A recent “fact-finding” tour of 14 cash-strapped districts turned up instances where schools replaced elective classes with study hall periods to fill out the school day, or where Spanish and music instruction had become an either-or proposition. During a press conference to announce the results today, superintendents spoke of large class sizes and cuts to academic intervention for struggling students.
The tour — which did not include New York City schools — was organized by the Alliance for Quality Education, an advocacy group that is calling on Gov.
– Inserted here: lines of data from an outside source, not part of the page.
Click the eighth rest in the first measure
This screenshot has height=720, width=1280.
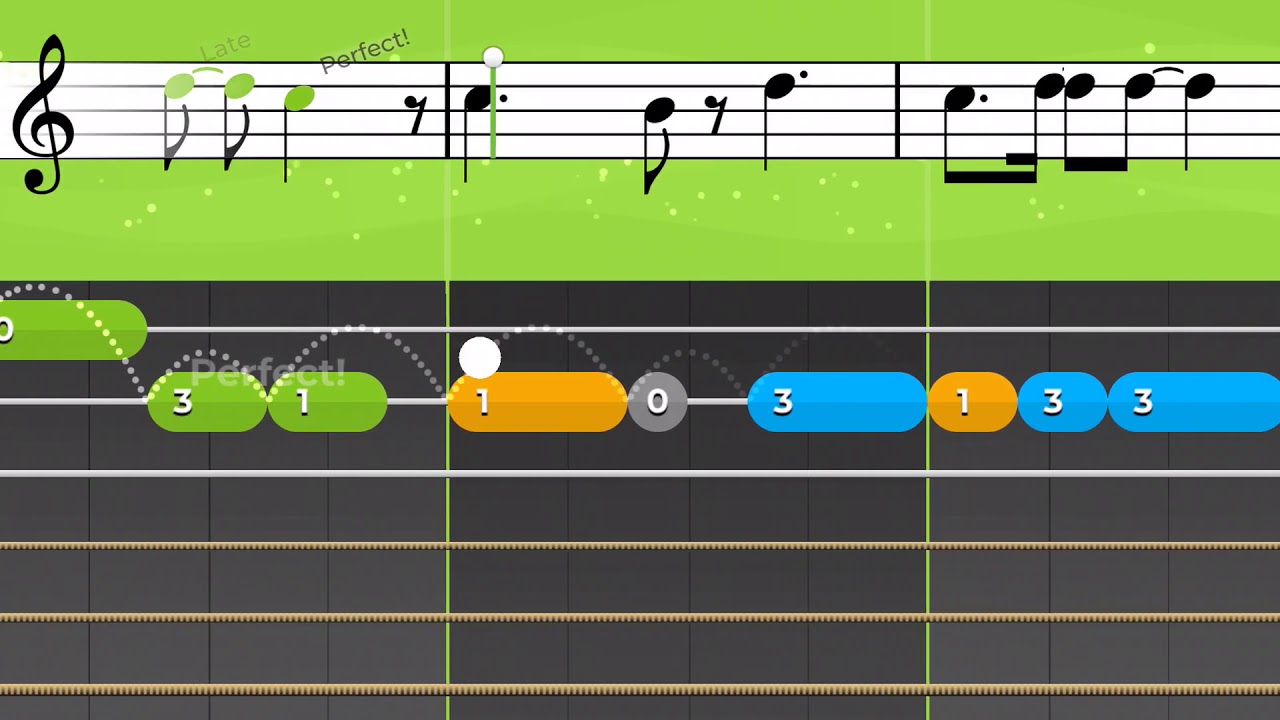(415, 116)
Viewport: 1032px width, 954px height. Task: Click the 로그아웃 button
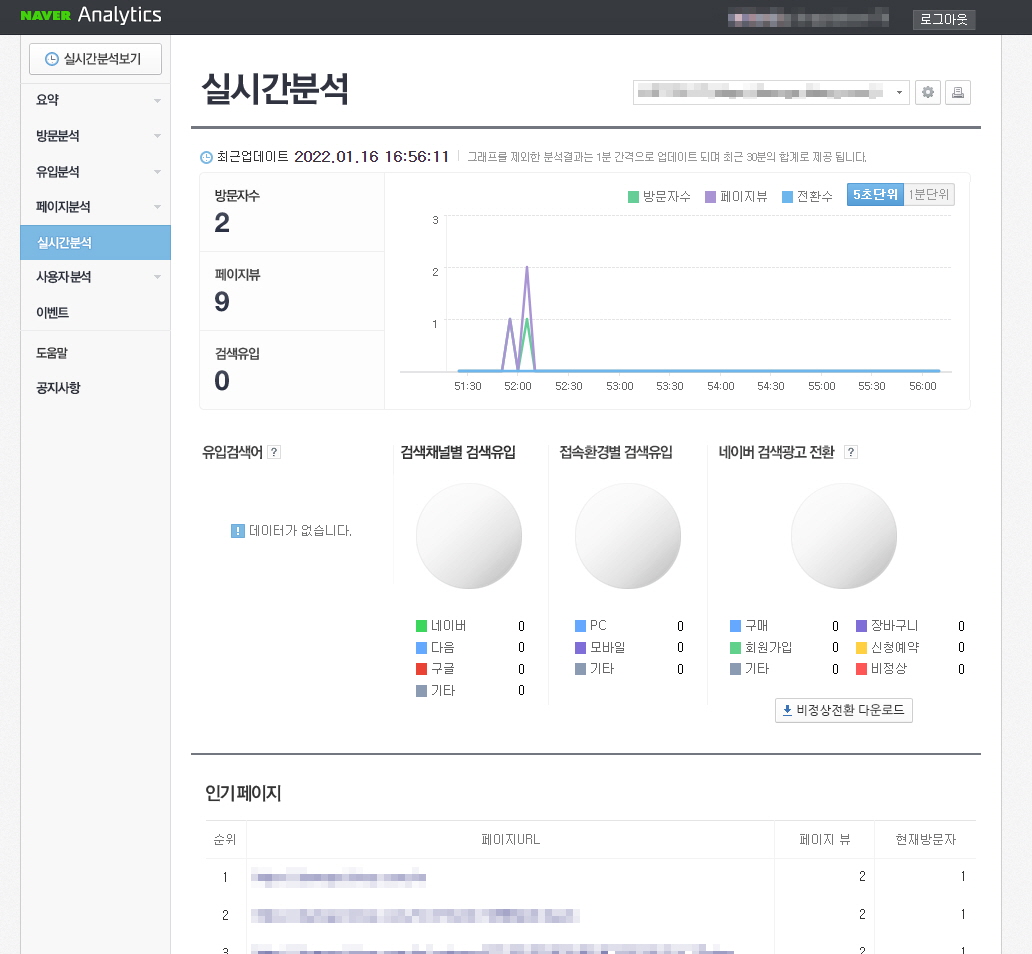(x=942, y=20)
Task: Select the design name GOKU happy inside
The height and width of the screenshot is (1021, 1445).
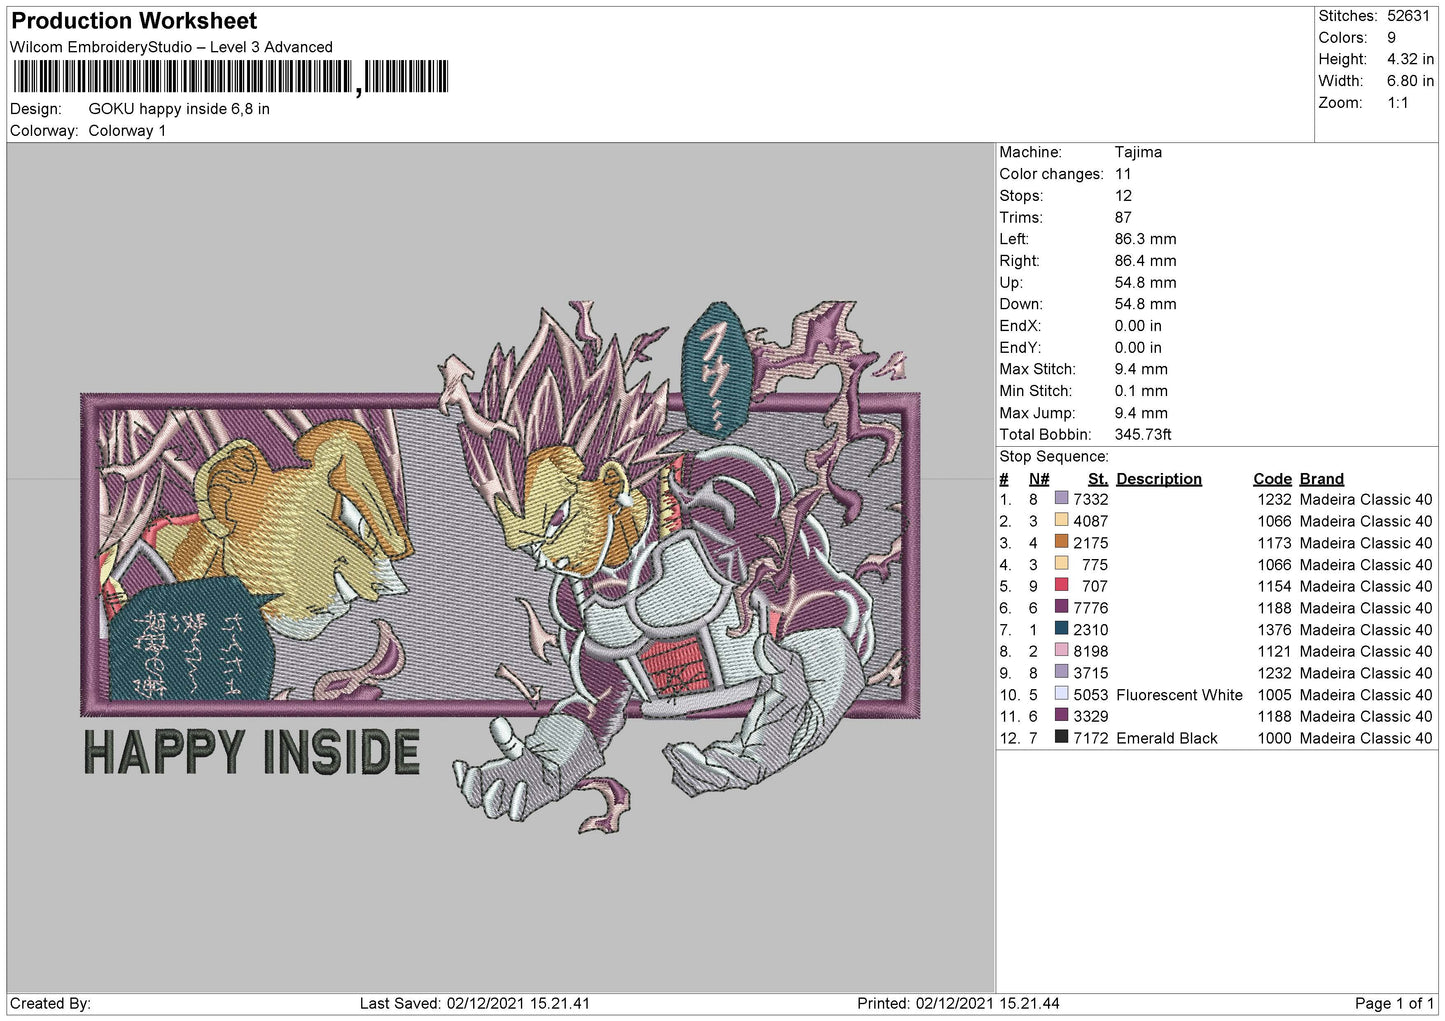Action: click(x=178, y=109)
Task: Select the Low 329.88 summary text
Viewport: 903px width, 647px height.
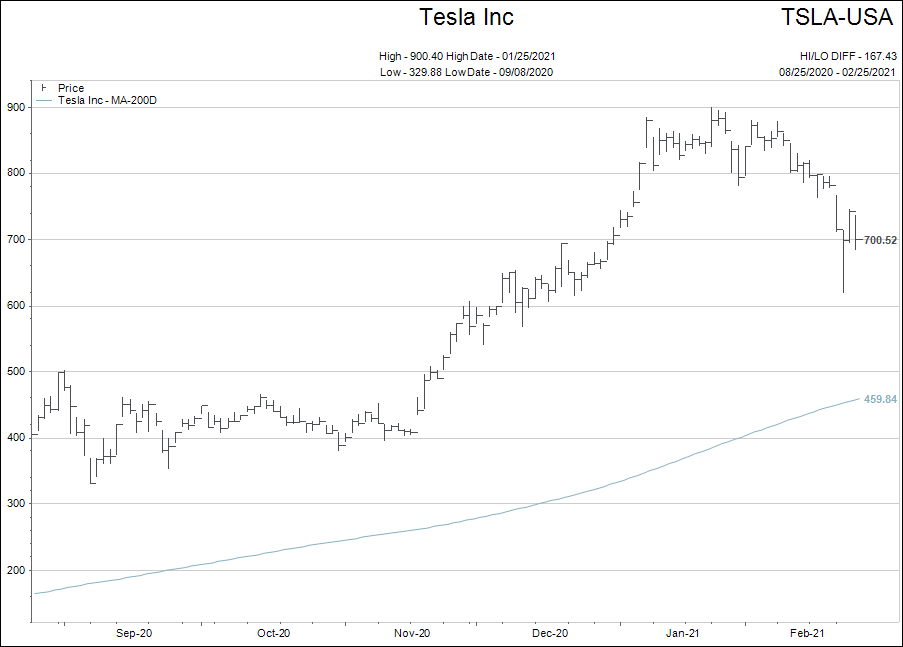Action: [466, 72]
Andrew Cuomo to increase state school aid by $1.9 billion this year.
The extra money would go primarily to the highest-need districts, which AQE says would begin to put New York back on track after the economic recession toward meeting legally mandated funding responsibilities for low-income students.
New York City Mayor Bill de Blasio has said he wants to see state aid increased to the city, where more than 70 percent of students are considered poor, but he has focused most of his public lobbying in Albany on winning the right to raise taxes on the city’s highest earners to pay for pre-kindergarten and after-school programs.
But dozens of Democratic lawmakers, including Assembly Education Chair Catherine Nolan, have called for the $1.9 billion increase, which is more than double what Cuomo proposed in his budget.
The Assembly, which is controlled by Democrats, and Senate, where power is shared between Democrats and Republicans, are preparing budget bills that are scheduled to be voted on March 12. State law requires them to negotiate a final budget with Cuomo by the end of the month, and school funding could wind up playing a role in the deal-making.
The funding issue sits alongside other contentious education policy issues being debated this legislative session, including funding for pre-K, possible changes to the state’s teacher evaluation law, and support for charter schools. Nolan said fixing the way the state funds low-income districts was something “we need to do to make sure that our children have what we want to see for them.”